CHALLENGE →
Reproduce each of the following rows verbatim, line for line, and omit the pictures from your output.

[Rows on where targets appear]
++++++++++

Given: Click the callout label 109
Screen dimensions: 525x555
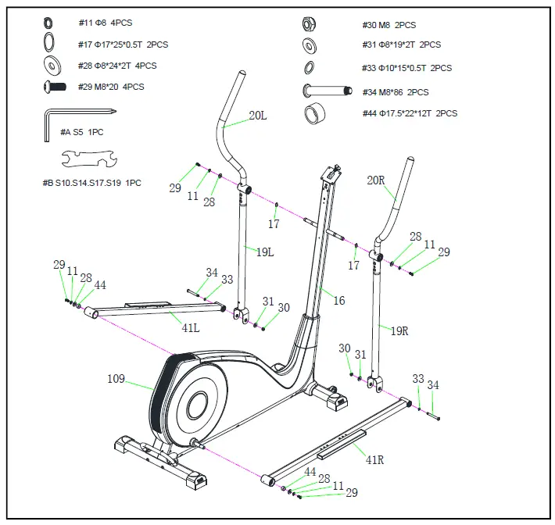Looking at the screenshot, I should (116, 380).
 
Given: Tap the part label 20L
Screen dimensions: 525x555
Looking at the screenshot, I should (258, 116).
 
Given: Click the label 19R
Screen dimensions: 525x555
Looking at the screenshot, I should (399, 330).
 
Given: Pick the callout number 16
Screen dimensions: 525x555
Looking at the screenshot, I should (338, 301).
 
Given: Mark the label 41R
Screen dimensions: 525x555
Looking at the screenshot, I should (375, 459).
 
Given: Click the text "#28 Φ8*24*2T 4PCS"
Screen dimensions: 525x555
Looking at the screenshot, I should (117, 66).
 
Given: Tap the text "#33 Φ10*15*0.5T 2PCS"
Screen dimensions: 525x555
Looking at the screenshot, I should (406, 68).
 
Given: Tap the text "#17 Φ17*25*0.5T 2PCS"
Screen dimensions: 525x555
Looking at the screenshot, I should (123, 45).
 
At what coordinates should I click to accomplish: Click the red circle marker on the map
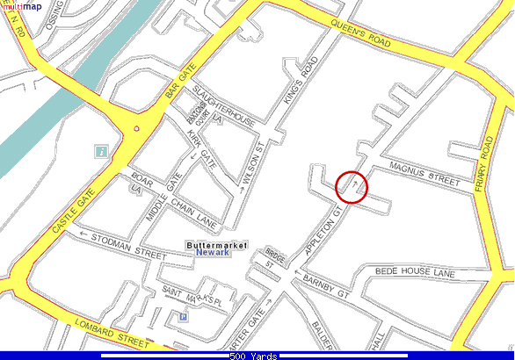352,186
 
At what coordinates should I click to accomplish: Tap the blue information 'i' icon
103,152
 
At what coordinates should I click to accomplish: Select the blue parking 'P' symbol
183,317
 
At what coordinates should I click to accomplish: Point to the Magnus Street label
424,172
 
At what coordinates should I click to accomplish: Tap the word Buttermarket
217,244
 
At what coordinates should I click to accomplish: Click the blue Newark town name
212,253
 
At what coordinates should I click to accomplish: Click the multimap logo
21,6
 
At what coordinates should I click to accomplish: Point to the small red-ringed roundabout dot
135,129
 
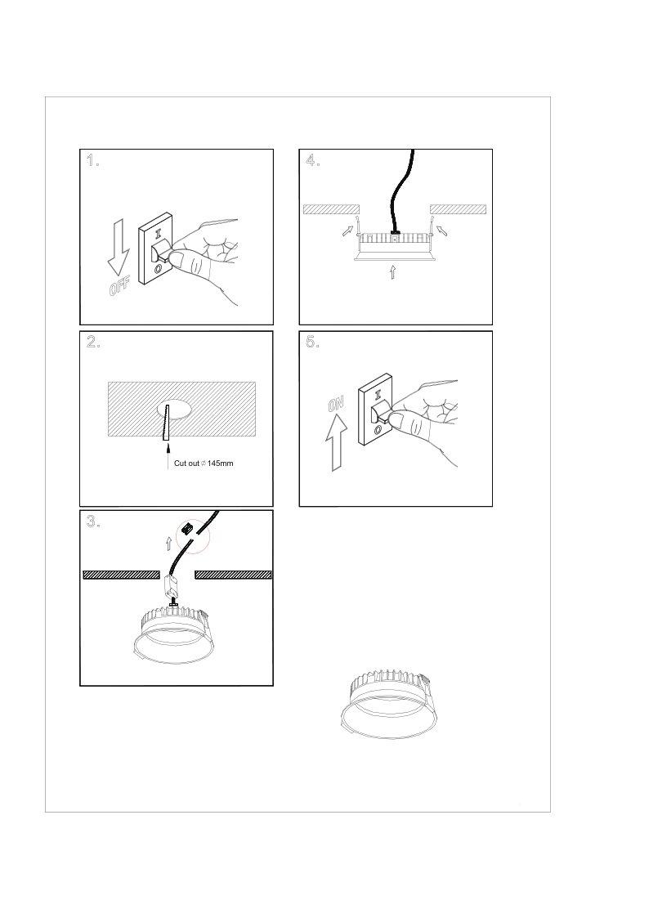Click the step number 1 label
(92, 160)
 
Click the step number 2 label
(93, 342)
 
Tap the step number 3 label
(93, 521)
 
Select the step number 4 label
(312, 160)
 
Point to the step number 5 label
(312, 342)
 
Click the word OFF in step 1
(119, 286)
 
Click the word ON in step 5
(337, 404)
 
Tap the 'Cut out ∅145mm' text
(204, 463)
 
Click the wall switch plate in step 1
(154, 249)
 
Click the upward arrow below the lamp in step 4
(392, 271)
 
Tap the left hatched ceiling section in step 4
(331, 209)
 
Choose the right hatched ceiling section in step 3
(233, 575)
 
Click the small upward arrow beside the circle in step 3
(169, 543)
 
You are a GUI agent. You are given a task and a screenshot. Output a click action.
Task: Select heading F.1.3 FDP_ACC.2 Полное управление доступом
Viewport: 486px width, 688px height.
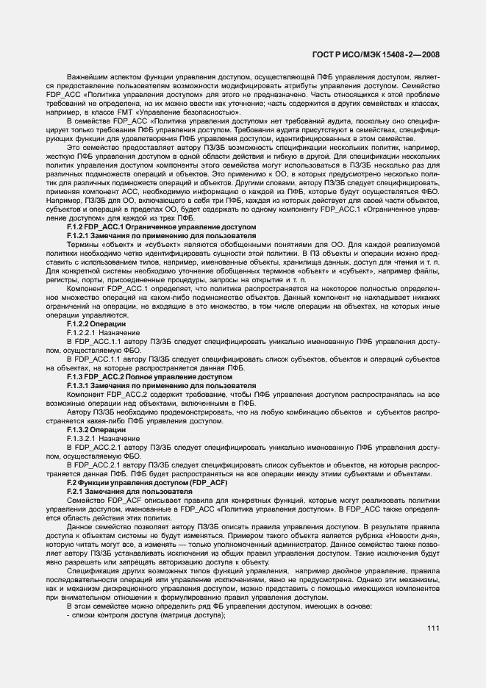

++++++++++

RESULT →
Given: Click the callout label 109
Screen dimensions: 525x555
Looking at the screenshot, I should (116, 380).
 
Given: Tap the part label 20L
Screen dimensions: 525x555
Looking at the screenshot, I should (258, 116).
 
Given: Click the label 19R
Screen dimensions: 525x555
Looking at the screenshot, I should (399, 330).
 
Given: Pick the callout number 16
Screen dimensions: 525x555
Looking at the screenshot, I should (338, 301).
 
Given: Mark the label 41R
Screen dimensions: 525x555
Looking at the screenshot, I should (375, 459).
 
Given: Click the text "#28 Φ8*24*2T 4PCS"
Screen dimensions: 525x555
Looking at the screenshot, I should (117, 66).
 
Given: Tap the text "#33 Φ10*15*0.5T 2PCS"
Screen dimensions: 525x555
Looking at the screenshot, I should (406, 68).
 
Given: Tap the text "#17 Φ17*25*0.5T 2PCS"
Screen dimensions: 525x555
Looking at the screenshot, I should (123, 45).
 
At what coordinates should I click to accomplish: Click the red circle marker on the map
352,186
 
At what coordinates should I click to accomplish: Tap the blue information 'i' icon
103,152
 
At what coordinates should I click to accomplish: Select the blue parking 'P' symbol
183,317
 
At what coordinates should I click to accomplish: Point to the Magnus Street label
424,172
 
At what coordinates should I click to accomplish: Tap the word Buttermarket
217,244
 
At what coordinates should I click to accomplish: Click the blue Newark town name
212,253
 
At what coordinates should I click to accomplish: Click the multimap logo
21,6
 
At what coordinates should I click to accomplish: Point to the small red-ringed roundabout dot
135,129
 
Click the step number 1 label
(92, 160)
 
Click the step number 2 label
(93, 342)
 
Tap the step number 3 label
(93, 521)
 
Select the step number 4 label
(312, 160)
 
Point to the step number 5 label
(312, 342)
 
Click the word OFF in step 1
(119, 286)
 
Click the word ON in step 5
(337, 404)
 
Tap the 'Cut out ∅145mm' text
(204, 463)
 
Click the wall switch plate in step 1
(154, 249)
 
Click the upward arrow below the lamp in step 4
(392, 271)
 
Tap the left hatched ceiling section in step 4
(331, 209)
 
Choose the right hatched ceiling section in step 3
(233, 575)
 
Click the small upward arrow beside the circle in step 3
(169, 543)
 
You are a GUI agent. You are given a task and a screenshot. Output a click action.
Task: Select heading F.1.3 FDP_ACC.2 Полное управление доступом
Viewport: 486px width, 688px height.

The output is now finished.